Ralph Lazo, born in Los Angeles in 1924, was of Mexican and Irish descent. In 1942, at age 17, while attending Belmont High School in Los Angeles, Lazo learned that Japanese American friends and their families were ordered to relocate to government “War Relocation Centers.” He was incensed, later explaining, "It was immoral. It was wrong and I couldn’t accept it. These people hadn't done anything that I hadn't done except to go to Japanese language school." Lazo insisted that he, too, be sent to the camps. He chose to accompany his friends to the Manzanar War Relocation Camp in Central California. Lazo admitted that he deceived his father into believing that he was only leaving for some vague weekend camping trip with his friends. When his father later found out where his son actually had gone, Lazo explained, "My Dad was a very wise man. He knew I was safe and with friends. You couldn’t ask for more protection—barbed wire, searchlights."
Lazo is believed to have been the only person of non-Japanese descent, without a Japanese American spouse, to voluntarily enter the camps during the war. There he continued his high school education alongside Japanese American friends at Manzanar High School.
In 1944, after graduating from high school at Manzanar, Lazo left the camp only because he was drafted into the U.S. Army.
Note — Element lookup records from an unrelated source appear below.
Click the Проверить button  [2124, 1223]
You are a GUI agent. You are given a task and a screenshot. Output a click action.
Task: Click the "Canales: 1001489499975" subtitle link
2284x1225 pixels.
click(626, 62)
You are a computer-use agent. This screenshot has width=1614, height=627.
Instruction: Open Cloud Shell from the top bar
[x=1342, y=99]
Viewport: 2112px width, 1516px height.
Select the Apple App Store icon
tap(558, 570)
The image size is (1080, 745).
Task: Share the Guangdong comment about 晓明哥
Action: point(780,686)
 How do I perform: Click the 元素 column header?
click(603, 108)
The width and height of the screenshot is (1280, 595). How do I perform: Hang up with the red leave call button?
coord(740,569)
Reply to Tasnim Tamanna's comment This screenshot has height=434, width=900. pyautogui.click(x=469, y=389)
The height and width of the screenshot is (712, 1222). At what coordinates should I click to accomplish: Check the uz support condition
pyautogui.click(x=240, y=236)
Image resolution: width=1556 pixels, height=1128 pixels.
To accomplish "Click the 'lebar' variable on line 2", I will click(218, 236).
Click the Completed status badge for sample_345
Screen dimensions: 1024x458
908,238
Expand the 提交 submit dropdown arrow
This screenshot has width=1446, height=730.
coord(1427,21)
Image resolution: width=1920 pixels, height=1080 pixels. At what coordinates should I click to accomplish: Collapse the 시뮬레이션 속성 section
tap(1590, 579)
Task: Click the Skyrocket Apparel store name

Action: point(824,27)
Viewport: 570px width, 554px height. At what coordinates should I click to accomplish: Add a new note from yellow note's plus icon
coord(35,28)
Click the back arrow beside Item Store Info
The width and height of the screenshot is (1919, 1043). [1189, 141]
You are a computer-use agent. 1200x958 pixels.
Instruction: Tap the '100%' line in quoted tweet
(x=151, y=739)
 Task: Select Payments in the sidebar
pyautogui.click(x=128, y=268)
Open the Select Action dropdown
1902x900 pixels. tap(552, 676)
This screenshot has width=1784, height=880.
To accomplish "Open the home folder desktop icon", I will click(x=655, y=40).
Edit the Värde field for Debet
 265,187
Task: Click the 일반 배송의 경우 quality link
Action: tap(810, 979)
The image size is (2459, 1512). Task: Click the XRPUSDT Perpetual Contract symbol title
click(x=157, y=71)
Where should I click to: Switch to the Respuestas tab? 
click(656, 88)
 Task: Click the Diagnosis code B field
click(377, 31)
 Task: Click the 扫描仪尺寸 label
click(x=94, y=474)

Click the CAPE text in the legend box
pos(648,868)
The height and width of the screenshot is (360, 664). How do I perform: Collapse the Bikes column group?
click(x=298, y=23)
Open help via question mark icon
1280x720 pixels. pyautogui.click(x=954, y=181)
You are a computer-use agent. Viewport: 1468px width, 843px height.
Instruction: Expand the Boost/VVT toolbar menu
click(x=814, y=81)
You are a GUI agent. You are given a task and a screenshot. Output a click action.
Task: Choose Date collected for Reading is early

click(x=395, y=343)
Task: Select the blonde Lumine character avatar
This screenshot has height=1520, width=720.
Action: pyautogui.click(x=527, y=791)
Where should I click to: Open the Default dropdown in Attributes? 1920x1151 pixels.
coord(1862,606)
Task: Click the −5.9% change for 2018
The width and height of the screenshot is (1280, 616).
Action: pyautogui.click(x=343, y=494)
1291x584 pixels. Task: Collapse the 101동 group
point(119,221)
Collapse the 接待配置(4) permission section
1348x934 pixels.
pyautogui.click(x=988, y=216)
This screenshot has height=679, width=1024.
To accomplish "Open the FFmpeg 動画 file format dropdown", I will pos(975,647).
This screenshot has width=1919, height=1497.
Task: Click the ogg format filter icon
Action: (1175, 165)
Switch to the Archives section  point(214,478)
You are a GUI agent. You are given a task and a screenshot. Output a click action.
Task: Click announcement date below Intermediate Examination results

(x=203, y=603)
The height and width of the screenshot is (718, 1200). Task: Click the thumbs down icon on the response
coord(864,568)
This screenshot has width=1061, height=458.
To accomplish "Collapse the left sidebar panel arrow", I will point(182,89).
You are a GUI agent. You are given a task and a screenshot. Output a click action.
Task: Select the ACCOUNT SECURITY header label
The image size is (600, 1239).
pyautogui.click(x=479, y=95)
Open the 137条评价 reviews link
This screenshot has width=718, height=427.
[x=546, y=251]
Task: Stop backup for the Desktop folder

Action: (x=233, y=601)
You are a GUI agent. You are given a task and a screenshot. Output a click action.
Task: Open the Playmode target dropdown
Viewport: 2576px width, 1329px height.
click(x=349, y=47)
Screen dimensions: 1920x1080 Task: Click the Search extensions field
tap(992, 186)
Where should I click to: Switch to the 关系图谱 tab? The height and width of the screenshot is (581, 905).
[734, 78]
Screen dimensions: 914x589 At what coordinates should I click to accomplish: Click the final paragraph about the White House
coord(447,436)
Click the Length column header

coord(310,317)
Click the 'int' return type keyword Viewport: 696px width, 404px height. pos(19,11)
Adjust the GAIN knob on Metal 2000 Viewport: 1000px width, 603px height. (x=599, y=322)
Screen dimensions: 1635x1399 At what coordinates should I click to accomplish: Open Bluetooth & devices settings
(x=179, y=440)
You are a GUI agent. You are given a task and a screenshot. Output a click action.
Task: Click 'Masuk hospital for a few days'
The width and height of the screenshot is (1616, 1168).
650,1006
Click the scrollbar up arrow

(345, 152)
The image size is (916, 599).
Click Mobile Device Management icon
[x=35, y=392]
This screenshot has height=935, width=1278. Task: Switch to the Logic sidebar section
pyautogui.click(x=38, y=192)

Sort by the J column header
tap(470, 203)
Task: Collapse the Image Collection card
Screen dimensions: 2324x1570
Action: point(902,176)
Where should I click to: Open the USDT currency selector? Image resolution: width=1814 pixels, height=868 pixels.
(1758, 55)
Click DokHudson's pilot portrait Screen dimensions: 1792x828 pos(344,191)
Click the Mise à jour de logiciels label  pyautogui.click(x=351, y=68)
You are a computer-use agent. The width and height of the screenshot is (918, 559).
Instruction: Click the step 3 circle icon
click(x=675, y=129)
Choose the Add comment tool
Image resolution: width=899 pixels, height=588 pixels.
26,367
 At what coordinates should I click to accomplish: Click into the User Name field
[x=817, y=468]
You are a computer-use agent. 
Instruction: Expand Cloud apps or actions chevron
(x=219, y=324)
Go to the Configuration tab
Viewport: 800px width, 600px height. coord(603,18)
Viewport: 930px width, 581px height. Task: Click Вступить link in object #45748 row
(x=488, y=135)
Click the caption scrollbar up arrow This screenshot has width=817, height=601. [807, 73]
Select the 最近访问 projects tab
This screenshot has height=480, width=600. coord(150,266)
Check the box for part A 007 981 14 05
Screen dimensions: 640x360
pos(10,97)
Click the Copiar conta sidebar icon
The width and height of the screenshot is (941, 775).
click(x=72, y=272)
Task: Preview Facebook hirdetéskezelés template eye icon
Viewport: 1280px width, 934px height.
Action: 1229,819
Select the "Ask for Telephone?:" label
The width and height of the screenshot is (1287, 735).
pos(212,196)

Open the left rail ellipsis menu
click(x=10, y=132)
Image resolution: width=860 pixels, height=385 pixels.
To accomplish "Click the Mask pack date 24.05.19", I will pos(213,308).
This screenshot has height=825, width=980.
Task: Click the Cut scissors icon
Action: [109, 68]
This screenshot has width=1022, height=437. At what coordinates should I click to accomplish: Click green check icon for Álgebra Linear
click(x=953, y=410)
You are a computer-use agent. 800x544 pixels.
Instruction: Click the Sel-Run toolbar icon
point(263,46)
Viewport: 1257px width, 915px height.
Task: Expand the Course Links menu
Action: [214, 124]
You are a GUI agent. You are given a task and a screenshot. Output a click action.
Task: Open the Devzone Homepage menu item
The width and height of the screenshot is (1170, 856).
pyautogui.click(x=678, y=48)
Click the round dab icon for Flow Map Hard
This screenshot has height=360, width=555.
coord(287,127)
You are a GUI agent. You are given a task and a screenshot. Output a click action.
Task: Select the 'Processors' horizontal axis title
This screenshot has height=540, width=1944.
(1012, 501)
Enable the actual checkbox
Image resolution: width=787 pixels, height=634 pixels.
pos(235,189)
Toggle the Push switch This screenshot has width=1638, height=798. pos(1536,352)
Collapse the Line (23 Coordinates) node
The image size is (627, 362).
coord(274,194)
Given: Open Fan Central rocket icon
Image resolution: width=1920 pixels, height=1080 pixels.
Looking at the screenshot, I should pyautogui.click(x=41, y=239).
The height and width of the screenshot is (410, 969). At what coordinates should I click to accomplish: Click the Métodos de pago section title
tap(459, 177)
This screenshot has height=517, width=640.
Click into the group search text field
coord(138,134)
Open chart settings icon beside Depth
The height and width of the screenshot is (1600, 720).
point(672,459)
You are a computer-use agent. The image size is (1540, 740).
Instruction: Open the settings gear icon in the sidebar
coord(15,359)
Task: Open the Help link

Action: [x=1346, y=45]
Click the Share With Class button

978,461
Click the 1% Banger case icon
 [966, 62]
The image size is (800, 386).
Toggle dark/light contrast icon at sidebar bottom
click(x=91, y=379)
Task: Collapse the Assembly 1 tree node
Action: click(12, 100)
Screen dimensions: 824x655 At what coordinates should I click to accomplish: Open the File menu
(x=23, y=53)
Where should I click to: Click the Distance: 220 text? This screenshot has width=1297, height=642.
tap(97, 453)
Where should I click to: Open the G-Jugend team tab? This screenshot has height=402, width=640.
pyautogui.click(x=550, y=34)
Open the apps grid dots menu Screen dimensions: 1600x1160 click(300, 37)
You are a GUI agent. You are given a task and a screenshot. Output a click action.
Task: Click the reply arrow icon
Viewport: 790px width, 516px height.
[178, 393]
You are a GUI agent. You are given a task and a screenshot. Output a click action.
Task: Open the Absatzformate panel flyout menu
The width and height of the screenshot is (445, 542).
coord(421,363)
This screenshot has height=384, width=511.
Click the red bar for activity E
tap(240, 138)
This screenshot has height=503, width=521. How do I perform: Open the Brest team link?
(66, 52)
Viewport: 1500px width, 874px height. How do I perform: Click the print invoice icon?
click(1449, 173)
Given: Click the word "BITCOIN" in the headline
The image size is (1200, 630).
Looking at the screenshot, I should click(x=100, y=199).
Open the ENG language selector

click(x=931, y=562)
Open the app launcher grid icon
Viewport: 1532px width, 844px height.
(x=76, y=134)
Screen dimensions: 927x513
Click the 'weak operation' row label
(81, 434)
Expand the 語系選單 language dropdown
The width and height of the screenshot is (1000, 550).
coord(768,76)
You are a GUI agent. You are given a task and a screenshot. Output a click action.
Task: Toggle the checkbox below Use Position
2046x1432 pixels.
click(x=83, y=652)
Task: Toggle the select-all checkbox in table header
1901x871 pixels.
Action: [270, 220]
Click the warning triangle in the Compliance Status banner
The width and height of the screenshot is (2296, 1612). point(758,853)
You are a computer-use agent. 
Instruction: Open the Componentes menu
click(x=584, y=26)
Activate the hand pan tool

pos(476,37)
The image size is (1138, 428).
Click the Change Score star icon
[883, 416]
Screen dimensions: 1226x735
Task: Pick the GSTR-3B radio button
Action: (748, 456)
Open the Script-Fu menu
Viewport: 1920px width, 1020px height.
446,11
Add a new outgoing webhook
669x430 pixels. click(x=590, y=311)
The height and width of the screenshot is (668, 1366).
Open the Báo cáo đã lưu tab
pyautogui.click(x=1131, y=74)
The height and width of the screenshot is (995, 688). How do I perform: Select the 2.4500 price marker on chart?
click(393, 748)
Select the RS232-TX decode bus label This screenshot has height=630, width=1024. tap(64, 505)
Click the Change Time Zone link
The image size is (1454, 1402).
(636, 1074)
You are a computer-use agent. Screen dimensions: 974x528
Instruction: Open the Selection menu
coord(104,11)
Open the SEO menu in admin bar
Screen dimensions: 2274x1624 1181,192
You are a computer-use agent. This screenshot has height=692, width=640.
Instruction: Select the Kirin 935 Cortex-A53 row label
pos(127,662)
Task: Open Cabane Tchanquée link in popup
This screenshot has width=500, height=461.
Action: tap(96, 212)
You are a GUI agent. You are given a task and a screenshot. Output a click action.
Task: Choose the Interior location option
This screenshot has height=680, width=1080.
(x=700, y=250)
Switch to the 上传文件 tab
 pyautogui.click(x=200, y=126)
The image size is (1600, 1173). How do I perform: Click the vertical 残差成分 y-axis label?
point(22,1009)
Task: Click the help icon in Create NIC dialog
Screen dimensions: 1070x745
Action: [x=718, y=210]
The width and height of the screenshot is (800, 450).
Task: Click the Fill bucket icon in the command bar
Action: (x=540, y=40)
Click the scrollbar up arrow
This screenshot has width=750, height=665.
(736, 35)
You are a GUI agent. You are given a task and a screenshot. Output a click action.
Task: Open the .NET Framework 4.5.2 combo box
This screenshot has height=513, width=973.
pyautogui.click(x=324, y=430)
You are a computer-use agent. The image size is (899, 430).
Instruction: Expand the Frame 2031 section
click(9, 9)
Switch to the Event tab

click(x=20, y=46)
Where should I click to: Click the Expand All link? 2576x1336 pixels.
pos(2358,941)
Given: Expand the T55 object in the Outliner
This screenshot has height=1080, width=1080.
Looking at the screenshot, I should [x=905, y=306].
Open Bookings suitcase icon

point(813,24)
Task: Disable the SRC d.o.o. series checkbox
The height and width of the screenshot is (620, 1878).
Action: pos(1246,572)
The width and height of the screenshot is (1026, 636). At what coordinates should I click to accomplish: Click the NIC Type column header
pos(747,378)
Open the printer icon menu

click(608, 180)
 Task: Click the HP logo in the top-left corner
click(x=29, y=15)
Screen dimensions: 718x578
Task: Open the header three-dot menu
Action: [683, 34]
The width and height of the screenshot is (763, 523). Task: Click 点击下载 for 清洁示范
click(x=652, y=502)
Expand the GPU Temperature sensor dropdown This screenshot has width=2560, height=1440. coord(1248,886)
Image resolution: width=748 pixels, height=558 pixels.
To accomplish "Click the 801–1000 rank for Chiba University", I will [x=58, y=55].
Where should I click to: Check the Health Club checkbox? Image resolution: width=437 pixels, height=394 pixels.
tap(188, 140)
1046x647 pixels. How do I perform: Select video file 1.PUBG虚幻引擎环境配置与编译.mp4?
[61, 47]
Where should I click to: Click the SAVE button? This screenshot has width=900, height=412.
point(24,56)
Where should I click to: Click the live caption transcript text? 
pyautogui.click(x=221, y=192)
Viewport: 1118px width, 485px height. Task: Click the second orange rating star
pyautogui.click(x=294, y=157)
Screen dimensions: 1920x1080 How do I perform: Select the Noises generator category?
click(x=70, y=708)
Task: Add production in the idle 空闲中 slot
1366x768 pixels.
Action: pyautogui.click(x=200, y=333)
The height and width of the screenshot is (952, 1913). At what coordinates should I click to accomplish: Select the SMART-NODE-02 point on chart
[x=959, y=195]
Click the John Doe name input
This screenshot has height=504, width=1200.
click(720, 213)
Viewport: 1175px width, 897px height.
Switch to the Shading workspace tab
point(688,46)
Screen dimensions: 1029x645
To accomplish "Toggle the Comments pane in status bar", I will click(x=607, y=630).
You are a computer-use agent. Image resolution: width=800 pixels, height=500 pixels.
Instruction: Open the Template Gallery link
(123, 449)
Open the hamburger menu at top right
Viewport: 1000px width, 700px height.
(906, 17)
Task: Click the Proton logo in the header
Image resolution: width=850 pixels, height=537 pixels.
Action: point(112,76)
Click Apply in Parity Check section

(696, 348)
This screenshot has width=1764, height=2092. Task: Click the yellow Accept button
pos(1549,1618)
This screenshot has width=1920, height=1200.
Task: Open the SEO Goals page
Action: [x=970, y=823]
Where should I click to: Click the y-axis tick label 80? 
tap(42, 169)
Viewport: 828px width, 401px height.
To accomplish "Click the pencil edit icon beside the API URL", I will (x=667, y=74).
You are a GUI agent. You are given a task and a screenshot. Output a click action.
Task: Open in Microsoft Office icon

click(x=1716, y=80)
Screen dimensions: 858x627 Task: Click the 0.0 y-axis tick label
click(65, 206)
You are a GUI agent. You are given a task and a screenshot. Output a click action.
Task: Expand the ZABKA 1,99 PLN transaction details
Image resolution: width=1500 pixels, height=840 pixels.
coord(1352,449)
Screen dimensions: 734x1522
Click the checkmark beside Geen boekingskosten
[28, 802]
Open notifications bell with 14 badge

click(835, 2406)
He went on to serve in the war in the Philippines and was awarded the Bronze Star Medal for heroism in combat.
"When 140 million Americans turned their backs on us and excluded us into remote, desolate prison camps, the separation was absolute—almost. Ralph Lazo’s presence among us said, ‘No, not everyone.’"
William Hohri, internee with Ralph Lazo at Manzanar
After the war, Lazo graduated from UCLA and became a teacher. He mentoring disabled students and encouraged college and voting among Latinos. He remained a friend to former internees. He joined in speaking out on behalf of the redress movement for Japanese Americans interned during the war and helped raise funds for a class action lawsuit. He rarely spoke in public about his own experiences in the camp, preferring to focus on Japanese Americans and redress. He died in 1992 at the age of 67.
Lazo is the subject of the docudrama, Stand Up for Justice. The film was scripted by John Esaki and produced by Nikkei for Civil Rights & Redress and Visual Communications.